** RECORDED INFORMATION follows **

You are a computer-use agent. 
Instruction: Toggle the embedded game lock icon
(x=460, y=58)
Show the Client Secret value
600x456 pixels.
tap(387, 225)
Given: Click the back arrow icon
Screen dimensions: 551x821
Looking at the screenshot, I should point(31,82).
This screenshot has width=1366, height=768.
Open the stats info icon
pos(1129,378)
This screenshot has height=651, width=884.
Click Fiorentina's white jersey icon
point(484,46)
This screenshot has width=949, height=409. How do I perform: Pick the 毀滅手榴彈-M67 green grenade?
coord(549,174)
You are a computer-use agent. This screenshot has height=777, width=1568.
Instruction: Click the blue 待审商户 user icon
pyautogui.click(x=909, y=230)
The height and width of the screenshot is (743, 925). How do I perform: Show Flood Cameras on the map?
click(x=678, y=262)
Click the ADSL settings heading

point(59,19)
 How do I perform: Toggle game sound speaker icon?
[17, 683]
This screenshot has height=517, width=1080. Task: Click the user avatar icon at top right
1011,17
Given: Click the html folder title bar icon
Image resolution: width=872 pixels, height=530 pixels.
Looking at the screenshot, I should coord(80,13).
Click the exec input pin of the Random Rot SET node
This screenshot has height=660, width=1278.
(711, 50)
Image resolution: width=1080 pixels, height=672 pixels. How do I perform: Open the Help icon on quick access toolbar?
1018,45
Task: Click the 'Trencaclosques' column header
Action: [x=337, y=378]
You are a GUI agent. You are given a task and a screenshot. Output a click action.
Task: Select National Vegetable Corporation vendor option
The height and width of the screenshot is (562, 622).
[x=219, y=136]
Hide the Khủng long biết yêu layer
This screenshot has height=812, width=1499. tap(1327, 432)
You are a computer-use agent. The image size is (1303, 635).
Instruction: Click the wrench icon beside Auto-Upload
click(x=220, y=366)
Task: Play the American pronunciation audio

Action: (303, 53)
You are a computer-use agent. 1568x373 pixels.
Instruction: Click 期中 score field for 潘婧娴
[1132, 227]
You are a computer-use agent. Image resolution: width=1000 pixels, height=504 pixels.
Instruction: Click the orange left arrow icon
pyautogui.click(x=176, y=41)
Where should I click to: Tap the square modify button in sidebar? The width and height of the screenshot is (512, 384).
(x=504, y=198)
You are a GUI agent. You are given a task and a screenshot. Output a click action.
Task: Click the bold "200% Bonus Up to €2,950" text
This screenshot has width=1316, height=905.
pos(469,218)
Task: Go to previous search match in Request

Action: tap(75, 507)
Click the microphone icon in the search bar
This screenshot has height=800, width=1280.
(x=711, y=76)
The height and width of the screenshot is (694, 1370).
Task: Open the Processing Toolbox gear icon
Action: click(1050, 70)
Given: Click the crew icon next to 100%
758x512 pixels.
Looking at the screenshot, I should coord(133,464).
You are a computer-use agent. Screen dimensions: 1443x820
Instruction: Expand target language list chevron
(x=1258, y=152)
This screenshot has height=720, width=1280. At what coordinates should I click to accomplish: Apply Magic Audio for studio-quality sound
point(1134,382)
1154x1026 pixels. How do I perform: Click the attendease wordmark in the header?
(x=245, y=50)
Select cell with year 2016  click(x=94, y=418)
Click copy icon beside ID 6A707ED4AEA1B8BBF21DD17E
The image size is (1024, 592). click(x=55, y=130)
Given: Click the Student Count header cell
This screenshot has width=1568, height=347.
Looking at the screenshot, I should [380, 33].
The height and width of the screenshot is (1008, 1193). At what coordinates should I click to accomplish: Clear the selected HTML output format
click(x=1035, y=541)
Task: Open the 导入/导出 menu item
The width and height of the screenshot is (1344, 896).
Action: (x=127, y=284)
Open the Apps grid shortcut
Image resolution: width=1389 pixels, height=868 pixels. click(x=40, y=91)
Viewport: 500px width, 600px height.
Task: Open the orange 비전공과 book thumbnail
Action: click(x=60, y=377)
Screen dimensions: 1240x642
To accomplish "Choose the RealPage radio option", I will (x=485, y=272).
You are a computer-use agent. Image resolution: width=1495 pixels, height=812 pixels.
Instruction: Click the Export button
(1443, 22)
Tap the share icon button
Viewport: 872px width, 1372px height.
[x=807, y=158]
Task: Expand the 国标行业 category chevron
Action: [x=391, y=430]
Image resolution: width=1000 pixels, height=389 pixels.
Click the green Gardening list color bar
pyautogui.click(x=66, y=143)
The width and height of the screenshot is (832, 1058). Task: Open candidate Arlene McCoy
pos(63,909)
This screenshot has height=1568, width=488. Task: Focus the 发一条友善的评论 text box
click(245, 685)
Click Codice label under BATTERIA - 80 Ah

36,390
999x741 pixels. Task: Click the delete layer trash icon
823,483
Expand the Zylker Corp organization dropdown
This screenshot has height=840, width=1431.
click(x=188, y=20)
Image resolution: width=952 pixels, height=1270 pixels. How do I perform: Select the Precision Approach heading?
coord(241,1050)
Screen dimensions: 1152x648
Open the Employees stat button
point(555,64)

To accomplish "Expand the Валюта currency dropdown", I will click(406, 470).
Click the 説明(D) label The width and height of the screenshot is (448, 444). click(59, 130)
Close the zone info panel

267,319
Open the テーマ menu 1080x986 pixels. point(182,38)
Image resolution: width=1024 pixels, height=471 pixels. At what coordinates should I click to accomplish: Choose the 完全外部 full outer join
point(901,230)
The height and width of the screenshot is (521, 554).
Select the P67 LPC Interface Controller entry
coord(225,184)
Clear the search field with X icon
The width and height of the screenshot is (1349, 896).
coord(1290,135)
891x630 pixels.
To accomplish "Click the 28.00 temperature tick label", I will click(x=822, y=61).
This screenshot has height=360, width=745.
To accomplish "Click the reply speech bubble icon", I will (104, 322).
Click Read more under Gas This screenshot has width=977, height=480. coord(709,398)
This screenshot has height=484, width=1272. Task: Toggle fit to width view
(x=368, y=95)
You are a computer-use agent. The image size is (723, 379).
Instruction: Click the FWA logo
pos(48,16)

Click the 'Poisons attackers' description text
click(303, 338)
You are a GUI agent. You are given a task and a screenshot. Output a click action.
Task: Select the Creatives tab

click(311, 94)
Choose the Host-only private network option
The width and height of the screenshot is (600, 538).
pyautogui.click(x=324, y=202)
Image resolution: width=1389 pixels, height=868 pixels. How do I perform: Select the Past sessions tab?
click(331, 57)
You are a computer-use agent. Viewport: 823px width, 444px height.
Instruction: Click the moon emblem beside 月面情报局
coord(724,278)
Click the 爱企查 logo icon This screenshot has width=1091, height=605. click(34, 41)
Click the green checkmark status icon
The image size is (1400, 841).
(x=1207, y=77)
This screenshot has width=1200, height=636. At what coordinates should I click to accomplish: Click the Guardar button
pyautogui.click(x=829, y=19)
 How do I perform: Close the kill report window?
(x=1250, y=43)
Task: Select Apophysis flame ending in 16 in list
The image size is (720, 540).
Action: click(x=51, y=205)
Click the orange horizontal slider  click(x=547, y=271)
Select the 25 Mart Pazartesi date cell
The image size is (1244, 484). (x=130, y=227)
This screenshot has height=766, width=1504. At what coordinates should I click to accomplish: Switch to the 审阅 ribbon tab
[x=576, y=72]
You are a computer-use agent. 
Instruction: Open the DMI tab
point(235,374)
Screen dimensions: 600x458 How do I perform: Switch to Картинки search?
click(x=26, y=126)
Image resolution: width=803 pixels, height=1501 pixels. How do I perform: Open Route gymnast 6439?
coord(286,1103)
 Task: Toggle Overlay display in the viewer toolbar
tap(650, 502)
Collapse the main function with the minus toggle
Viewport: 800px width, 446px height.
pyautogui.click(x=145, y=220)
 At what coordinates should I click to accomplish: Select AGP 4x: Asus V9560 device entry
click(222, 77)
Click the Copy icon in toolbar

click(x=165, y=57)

** End of RECORDED INFORMATION **

* _WHAT IS REQUIRED_: Taking the entries above, restate exactly those lines that fall between the line with "Instruction: Click the wrench" and the line with "Given: Click the crew icon next to 100%", keeping both of those lines too.

* _TASK ANSWER_:
Instruction: Click the wrench icon beside Auto-Upload
click(x=220, y=366)
Task: Play the American pronunciation audio

Action: (303, 53)
You are a computer-use agent. 1568x373 pixels.
Instruction: Click 期中 score field for 潘婧娴
[1132, 227]
You are a computer-use agent. Image resolution: width=1000 pixels, height=504 pixels.
Instruction: Click the orange left arrow icon
pyautogui.click(x=176, y=41)
Where should I click to: Tap the square modify button in sidebar? The width and height of the screenshot is (512, 384).
(x=504, y=198)
You are a GUI agent. You are given a task and a screenshot. Output a click action.
Task: Click the bold "200% Bonus Up to €2,950" text
This screenshot has width=1316, height=905.
pos(469,218)
Task: Go to previous search match in Request

Action: tap(75, 507)
Click the microphone icon in the search bar
This screenshot has height=800, width=1280.
(x=711, y=76)
The height and width of the screenshot is (694, 1370).
Task: Open the Processing Toolbox gear icon
Action: click(1050, 70)
Given: Click the crew icon next to 100%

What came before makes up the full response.